Former HOA President
BeauR (Florida)
Posts: 2
Posted:

I used work a lot with AC repairmen... Your diagnosis is somewhat of a mystery to me? There are no power cables running between the outside compressor and inside air-handler. Each has it's own independent wiring, fuse, and power supply. The only two "wires" that run between the two are a thermosat control wire (the tiny phone-cord looking wire) and the copper tubing which carries the "freon" between the two systems. Mice cannot chew through copper, and the diagnosis for a leaky freon pipe is that the AC runs with not very cool air, also known as a freon leak. That should be very easily diagnosed. I could see mice chewing through the thermostat cable, however this is a really small cable and you should be able to conceal this very easily. If the issue doesn't seem to be either of the above, get another contractor out there, because something sounds fishy to me.
BradP (Kansas)
Posts: 2,640
Posted:
Michelle:

Anytime you have a major repair or are unsure of the diagnosis it is a great idea to get another set of eyes to look at it. Most places if they know a potential bill is coming in will give free estimates. I would ask at least if not two more people their opinions. I am no expert on AC units so I won't dive into what I think about the diagnosis.
GloriaM (North Carolina)
Posts: 829
Posted:
Micelle:

It really depends upon how your documents are written, you stated the exterior wall belongs to the HOA; that is not necessarily the case. What do your documents say exactly? Because sometimes they may read, "what solely services the unit is the responsibility of the unit owner.

I have managed condo's, co-ops, townhomes in NJ and now NC and I have seen so many documents read so many different ways.
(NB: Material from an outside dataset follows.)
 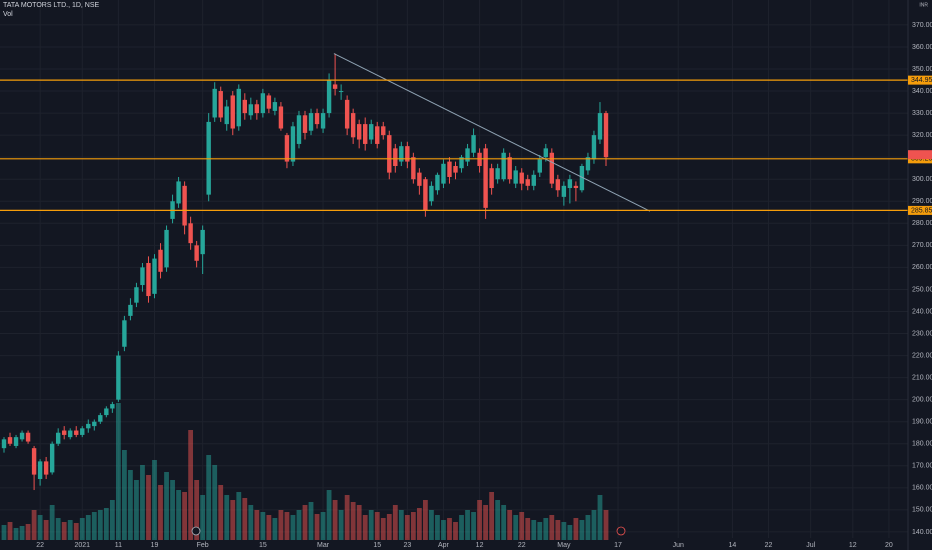 What do you see at coordinates (810, 546) in the screenshot?
I see `x-tick-label: Jul` at bounding box center [810, 546].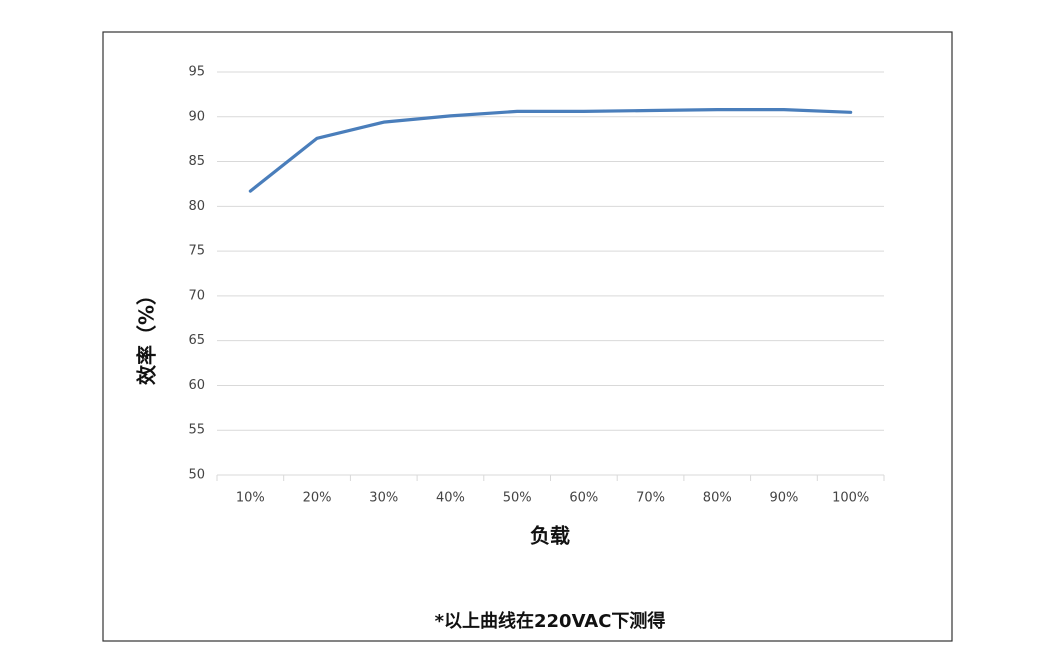  I want to click on x-tick-label: 30%, so click(384, 498).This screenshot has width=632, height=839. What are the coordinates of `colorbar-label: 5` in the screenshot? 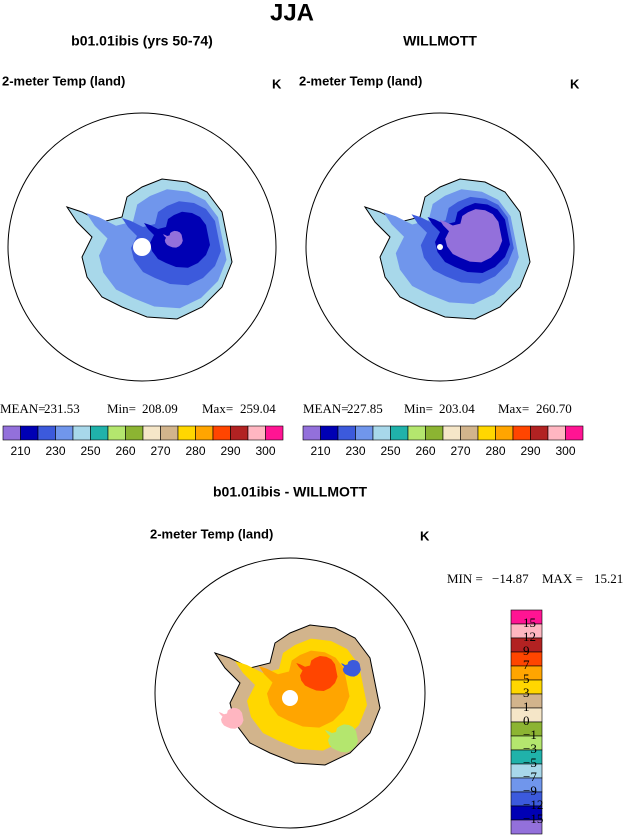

Nonetheless, the board can restrict wiring on the exterior of the unit, but cannot prohibit you from repairing your airconditioner. If you get several AC repairmen to give you options, I am sure you can resolve this by hiding the wiring.
PitA
Posts: 311
Posted:
The EASIEST repair is to run new wiring on the building's exterior.

The PROPER repair is to run inside the wall(s) like the original.

The wiring is LOW VOLTAGE control type just like a doorbell's, except better grade 6 conductor 'bundled and wrapped'.

I do not believe your HOA will permit exterior and IMPROPER 'Rube Goldberg' type repair.

You may need a more experienced 'technician', ask the company to send out one of their installers.
PitA
Posts: 311
Posted:
Melissa,

I am an electrician (Industrial mostly). My bet is that the AC wiring is inside a PVC pipe. This may make it much easier to repair.


Unless the OP is referring to a 'mini-split' ductless system the wire in question is merely the low voltage thermostat/control wiring and most likely would NOT be in any conduit.

ps. ? do you never tire ?

TimB4 (Tennessee)
Posts: 21,061
Posted:
Old Thread reactivated for the purpose of posting spam.
PitA
Posts: 311
Posted:
oops

have to check date of original post

GenoS (Florida)
Posts: 4,276
Posted:
SuraiyaA

This thread is 13 years old!

It was already revived once for the purpose of spamming.

PLEASE start another thread.
GeorgeS21 (Florida)
Posts: 3,808
Posted:
I recall working on the main BOQ HVAC onboard NAS Cubi Point - chilled water system.

No parts available for HVAC locally.